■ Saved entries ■

+---+

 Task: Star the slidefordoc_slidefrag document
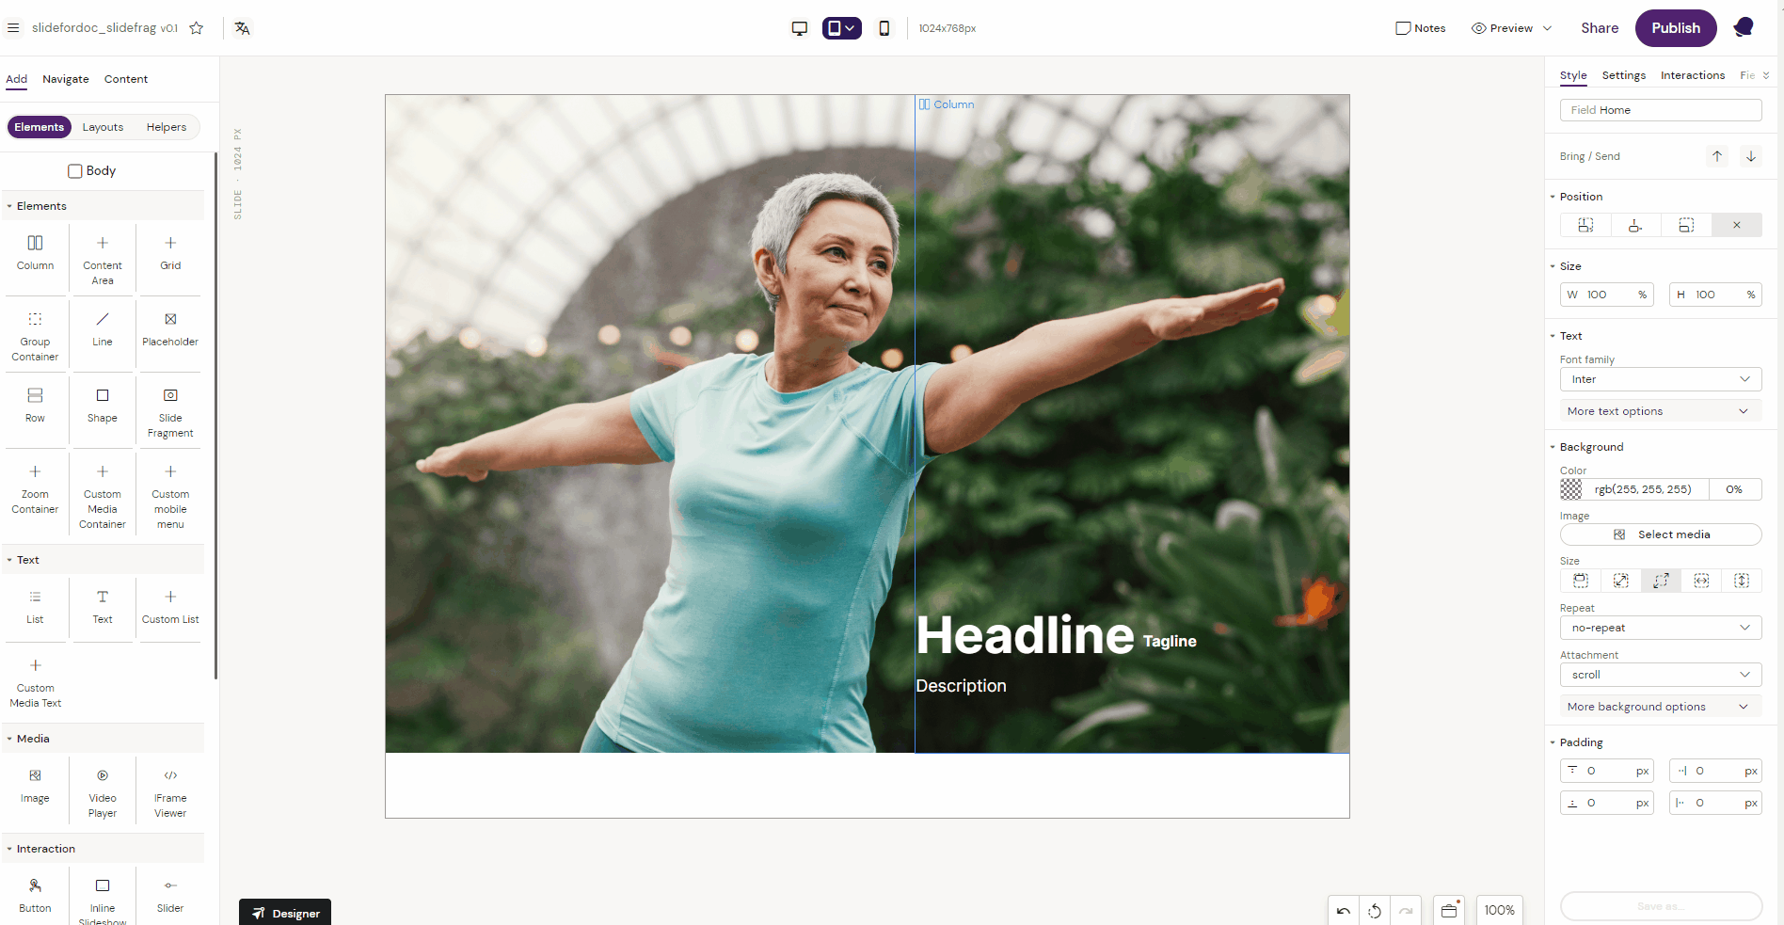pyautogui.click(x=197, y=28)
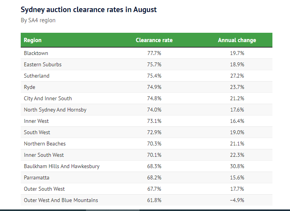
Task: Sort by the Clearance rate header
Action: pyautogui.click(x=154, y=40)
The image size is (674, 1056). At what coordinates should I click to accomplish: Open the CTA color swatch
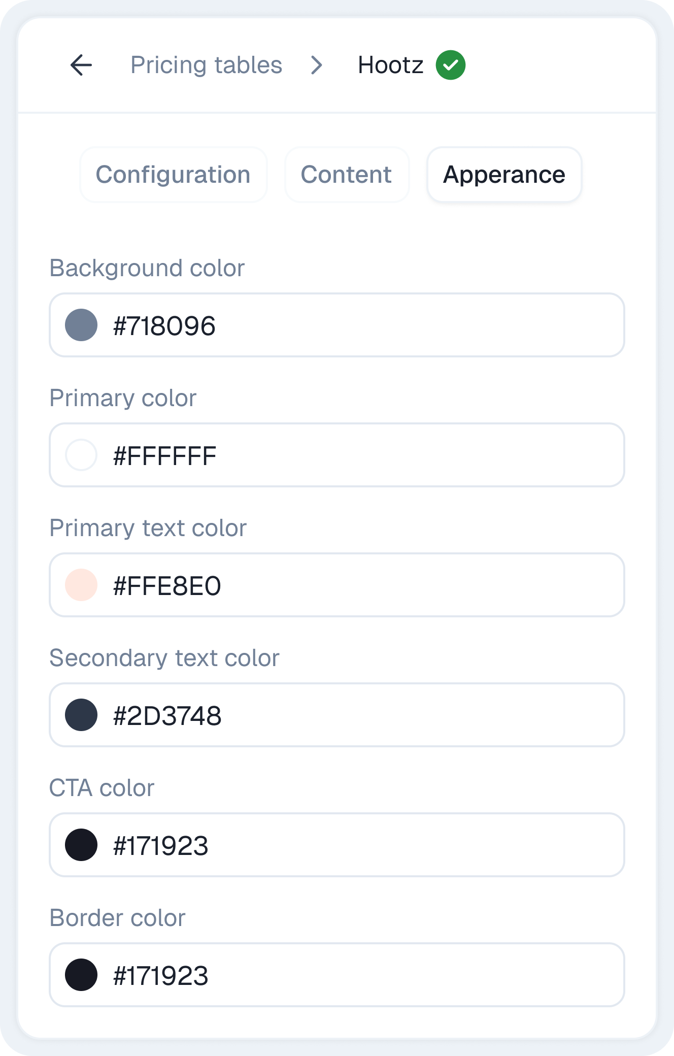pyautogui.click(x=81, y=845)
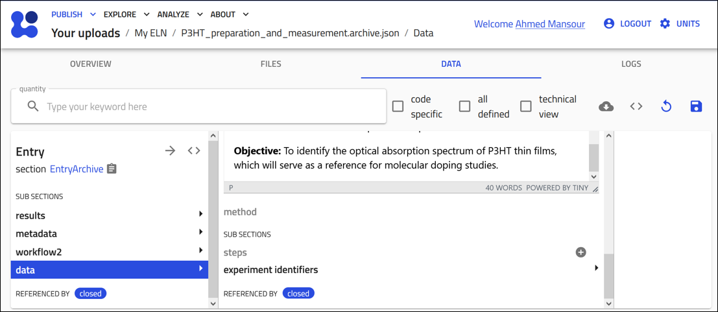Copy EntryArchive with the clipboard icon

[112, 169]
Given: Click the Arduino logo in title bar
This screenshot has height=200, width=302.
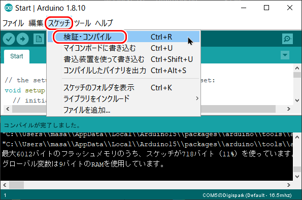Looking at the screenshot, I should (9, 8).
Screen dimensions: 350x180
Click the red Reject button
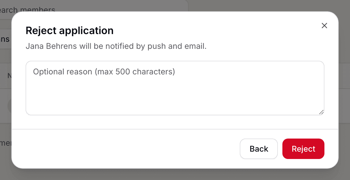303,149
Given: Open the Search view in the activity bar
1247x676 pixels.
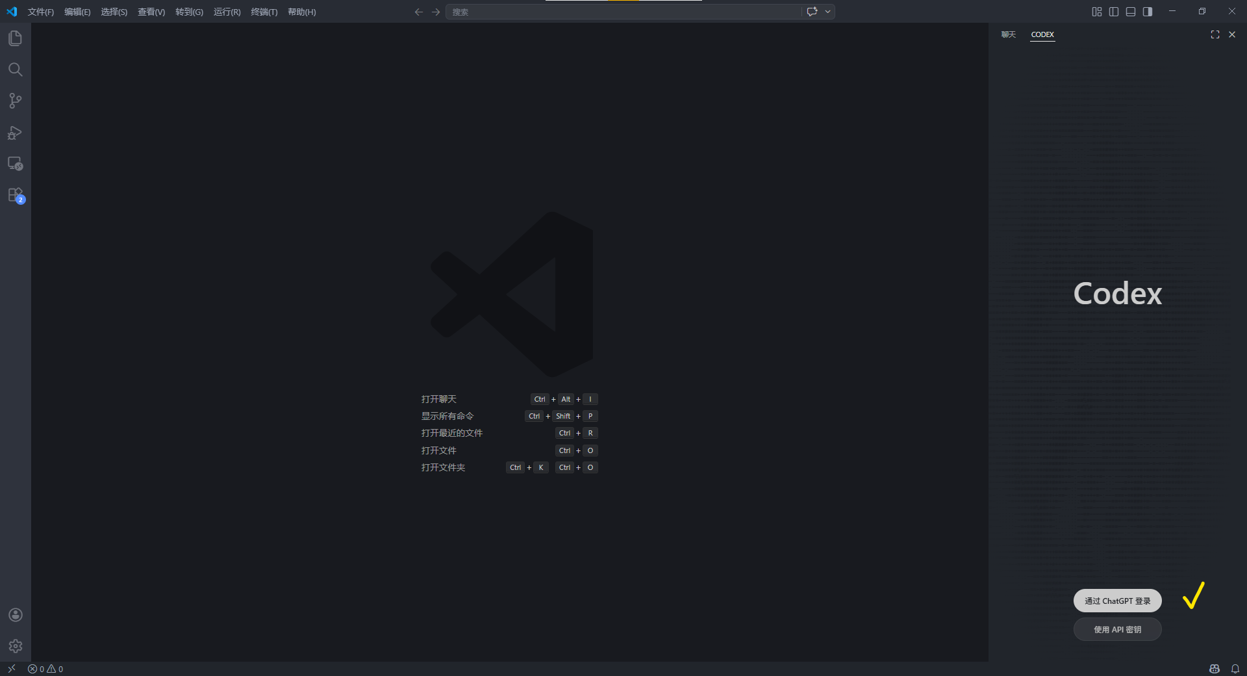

+---+

■ EXERCISE INSTRUCTIONS ■
Produce a verbatim copy of all records, minus pictures.

■ SOLUTION FOR THIS PROBLEM ■
 Task: Star the slidefordoc_slidefrag document
pyautogui.click(x=197, y=28)
Task: Sort by the Clearance rate header
Action: pyautogui.click(x=154, y=40)
The image size is (674, 1056). At what coordinates should I click to accomplish: Open the CTA color swatch
pyautogui.click(x=81, y=845)
Copy EntryArchive with the clipboard icon

[112, 169]
Given: Click the Arduino logo in title bar
This screenshot has height=200, width=302.
Looking at the screenshot, I should (9, 8).
Screen dimensions: 350x180
Click the red Reject button
303,149
Given: Open the Search view in the activity bar
1247x676 pixels.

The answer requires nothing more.